Unless otherwise indicated, all code references are to the Penal Code.
On December 27, 1968, petitioner filed his petition for a writ of mandate or prohibition with this court. Because we thought that the legality of the seizure of the marijuana presented an important legal point, we issued an alternative writ. At the same time we notified counsel that there was a question whether the petition had been filed within the 30-day time limit provided by section 1538.5, subdivision (i).
The last sentence of section 1538.5, subdivision (i) reads as follows: ". . . After the special hearing is held in the superior court, any review thereafter desired by the defendant prior to trial shall be by means of an extraordinary writ of mandate or prohibition filed within 30 days after the denial of his motion at the special hearing." (Italics added.) Since December 26, 1968, was not a holiday (Code Civ. Proc., § 12a), the petition was filed one day late unless such late filing may be excused or the time did not start to run until the court's order was entered in the smooth minutes.

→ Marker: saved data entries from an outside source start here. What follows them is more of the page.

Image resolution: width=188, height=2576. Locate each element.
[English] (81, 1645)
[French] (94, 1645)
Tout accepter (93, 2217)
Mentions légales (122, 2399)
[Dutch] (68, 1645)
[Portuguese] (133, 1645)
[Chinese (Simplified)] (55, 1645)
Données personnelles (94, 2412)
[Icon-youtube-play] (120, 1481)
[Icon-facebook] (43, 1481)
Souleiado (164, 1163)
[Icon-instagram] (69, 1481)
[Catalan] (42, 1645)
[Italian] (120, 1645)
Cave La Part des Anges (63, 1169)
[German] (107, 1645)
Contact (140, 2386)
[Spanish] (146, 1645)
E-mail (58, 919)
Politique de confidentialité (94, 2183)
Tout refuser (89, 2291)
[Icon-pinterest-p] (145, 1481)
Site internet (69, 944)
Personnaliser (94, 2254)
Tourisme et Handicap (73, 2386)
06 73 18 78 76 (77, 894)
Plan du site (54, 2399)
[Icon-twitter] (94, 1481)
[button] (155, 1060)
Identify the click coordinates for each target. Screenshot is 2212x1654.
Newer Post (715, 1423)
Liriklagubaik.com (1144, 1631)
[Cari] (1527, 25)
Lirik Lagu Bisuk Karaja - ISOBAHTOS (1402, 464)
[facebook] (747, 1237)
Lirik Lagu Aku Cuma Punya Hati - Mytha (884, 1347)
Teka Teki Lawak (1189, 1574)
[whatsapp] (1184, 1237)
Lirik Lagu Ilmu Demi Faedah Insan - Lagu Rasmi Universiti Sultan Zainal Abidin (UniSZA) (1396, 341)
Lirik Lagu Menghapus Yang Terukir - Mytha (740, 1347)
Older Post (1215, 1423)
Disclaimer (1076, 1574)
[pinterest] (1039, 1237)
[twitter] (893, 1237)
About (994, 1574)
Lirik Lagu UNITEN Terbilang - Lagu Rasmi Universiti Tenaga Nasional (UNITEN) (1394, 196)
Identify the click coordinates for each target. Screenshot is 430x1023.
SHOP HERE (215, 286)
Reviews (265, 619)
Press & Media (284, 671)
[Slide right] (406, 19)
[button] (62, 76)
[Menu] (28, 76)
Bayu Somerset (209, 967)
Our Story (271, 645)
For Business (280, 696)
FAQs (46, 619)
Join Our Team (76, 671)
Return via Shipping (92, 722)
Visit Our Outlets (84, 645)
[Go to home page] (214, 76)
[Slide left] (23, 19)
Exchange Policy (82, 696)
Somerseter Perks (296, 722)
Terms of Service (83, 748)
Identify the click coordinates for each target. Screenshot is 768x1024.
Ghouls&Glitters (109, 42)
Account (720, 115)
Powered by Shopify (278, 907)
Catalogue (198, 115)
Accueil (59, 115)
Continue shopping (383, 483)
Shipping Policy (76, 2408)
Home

This sentence contains an obvious draftsman's error. A correlative section, 1538.5, subdivision (o), gives the People 30 days to file a petition for writ of mandate or prohibition. Obviously the Legislature did not intend, in section 1538.5, subdivision (i), to require of the defendant that he actually "file" a writ within 30 days. We therefore read the sentence in question to require the filing of a petition for a writ within the 30-day time limitation.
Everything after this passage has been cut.